• WORK TO COMPLETE: Copy out the following lines word for word, keeping every one of them unchanged.

[Items in a dataset]
──────

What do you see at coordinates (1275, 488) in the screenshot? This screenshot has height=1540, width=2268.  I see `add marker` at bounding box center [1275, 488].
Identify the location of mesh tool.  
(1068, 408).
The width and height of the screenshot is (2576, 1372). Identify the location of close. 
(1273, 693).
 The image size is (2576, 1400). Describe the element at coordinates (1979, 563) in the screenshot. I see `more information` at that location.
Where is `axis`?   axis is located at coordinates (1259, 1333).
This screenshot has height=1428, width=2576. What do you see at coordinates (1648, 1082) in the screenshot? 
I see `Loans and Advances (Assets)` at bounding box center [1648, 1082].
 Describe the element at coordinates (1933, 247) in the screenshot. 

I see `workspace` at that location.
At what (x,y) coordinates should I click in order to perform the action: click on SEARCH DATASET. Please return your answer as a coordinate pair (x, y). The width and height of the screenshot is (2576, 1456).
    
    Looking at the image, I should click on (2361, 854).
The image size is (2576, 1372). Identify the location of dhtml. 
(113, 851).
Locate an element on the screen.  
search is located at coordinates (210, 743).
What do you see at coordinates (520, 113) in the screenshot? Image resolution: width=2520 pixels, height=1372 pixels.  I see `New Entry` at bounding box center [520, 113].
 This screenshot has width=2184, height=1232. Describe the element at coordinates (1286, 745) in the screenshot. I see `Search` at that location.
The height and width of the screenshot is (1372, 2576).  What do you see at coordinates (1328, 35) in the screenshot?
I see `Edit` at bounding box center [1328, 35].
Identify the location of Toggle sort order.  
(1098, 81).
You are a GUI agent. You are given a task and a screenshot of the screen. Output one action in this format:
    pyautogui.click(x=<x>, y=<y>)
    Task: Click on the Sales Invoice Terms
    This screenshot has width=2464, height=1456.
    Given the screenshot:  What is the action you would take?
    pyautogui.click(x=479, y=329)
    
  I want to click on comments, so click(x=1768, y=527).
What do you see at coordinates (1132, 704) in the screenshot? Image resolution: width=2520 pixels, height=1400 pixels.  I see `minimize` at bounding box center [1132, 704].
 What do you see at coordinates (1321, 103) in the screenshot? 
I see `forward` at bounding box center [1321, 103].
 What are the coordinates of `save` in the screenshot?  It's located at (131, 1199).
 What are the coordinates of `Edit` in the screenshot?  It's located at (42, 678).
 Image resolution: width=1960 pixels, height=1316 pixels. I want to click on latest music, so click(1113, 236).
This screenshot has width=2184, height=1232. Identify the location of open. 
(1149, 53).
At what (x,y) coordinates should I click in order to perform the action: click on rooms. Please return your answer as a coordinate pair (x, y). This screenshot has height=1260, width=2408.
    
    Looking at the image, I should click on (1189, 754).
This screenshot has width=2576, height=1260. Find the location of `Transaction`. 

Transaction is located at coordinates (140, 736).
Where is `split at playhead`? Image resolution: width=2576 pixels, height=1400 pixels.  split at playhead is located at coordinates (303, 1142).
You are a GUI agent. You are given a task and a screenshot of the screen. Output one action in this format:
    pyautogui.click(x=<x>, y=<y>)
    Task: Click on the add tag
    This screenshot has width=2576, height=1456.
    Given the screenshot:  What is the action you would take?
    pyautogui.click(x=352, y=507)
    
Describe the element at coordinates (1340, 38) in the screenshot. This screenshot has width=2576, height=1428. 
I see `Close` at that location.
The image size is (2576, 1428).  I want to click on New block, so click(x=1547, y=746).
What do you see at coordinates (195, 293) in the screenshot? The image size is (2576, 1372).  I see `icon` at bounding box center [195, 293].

──────

• COMPLETED TASK:
What do you see at coordinates (1275, 488) in the screenshot? This screenshot has height=1540, width=2268.  I see `add marker` at bounding box center [1275, 488].
Identify the location of mesh tool.  
(1068, 408).
The width and height of the screenshot is (2576, 1372). Identify the location of close. 
(1273, 693).
 The image size is (2576, 1400). Describe the element at coordinates (1979, 563) in the screenshot. I see `more information` at that location.
Where is `axis`?   axis is located at coordinates (1259, 1333).
This screenshot has height=1428, width=2576. What do you see at coordinates (1648, 1082) in the screenshot? 
I see `Loans and Advances (Assets)` at bounding box center [1648, 1082].
 Describe the element at coordinates (1933, 247) in the screenshot. 

I see `workspace` at that location.
At what (x,y) coordinates should I click in order to perform the action: click on SEARCH DATASET. Please return your answer as a coordinate pair (x, y). The width and height of the screenshot is (2576, 1456).
    
    Looking at the image, I should click on (2361, 854).
The image size is (2576, 1372). Identify the location of dhtml. 
(113, 851).
Locate an element on the screen.  
search is located at coordinates (210, 743).
What do you see at coordinates (520, 113) in the screenshot? Image resolution: width=2520 pixels, height=1372 pixels.  I see `New Entry` at bounding box center [520, 113].
 This screenshot has width=2184, height=1232. Describe the element at coordinates (1286, 745) in the screenshot. I see `Search` at that location.
The height and width of the screenshot is (1372, 2576).  What do you see at coordinates (1328, 35) in the screenshot?
I see `Edit` at bounding box center [1328, 35].
Identify the location of Toggle sort order.  
(1098, 81).
You are a GUI agent. You are given a task and a screenshot of the screen. Output one action in this format:
    pyautogui.click(x=<x>, y=<y>)
    Task: Click on the Sales Invoice Terms
    This screenshot has width=2464, height=1456.
    Given the screenshot:  What is the action you would take?
    pyautogui.click(x=479, y=329)
    
  I want to click on comments, so click(x=1768, y=527).
What do you see at coordinates (1132, 704) in the screenshot? Image resolution: width=2520 pixels, height=1400 pixels.  I see `minimize` at bounding box center [1132, 704].
 What do you see at coordinates (1321, 103) in the screenshot? 
I see `forward` at bounding box center [1321, 103].
 What are the coordinates of `save` in the screenshot?  It's located at (131, 1199).
 What are the coordinates of `Edit` in the screenshot?  It's located at (42, 678).
 Image resolution: width=1960 pixels, height=1316 pixels. I want to click on latest music, so click(1113, 236).
This screenshot has width=2184, height=1232. Identify the location of open. 
(1149, 53).
At what (x,y) coordinates should I click in order to perform the action: click on rooms. Please return your answer as a coordinate pair (x, y). This screenshot has height=1260, width=2408.
    
    Looking at the image, I should click on (1189, 754).
This screenshot has width=2576, height=1260. Find the location of `Transaction`. 

Transaction is located at coordinates (140, 736).
Where is `split at playhead`? Image resolution: width=2576 pixels, height=1400 pixels.  split at playhead is located at coordinates (303, 1142).
You are a GUI agent. You are given a task and a screenshot of the screen. Output one action in this format:
    pyautogui.click(x=<x>, y=<y>)
    Task: Click on the add tag
    This screenshot has width=2576, height=1456.
    Given the screenshot:  What is the action you would take?
    pyautogui.click(x=352, y=507)
    
Describe the element at coordinates (1340, 38) in the screenshot. This screenshot has width=2576, height=1428. 
I see `Close` at that location.
The image size is (2576, 1428).  I want to click on New block, so click(x=1547, y=746).
What do you see at coordinates (195, 293) in the screenshot? The image size is (2576, 1372).  I see `icon` at bounding box center [195, 293].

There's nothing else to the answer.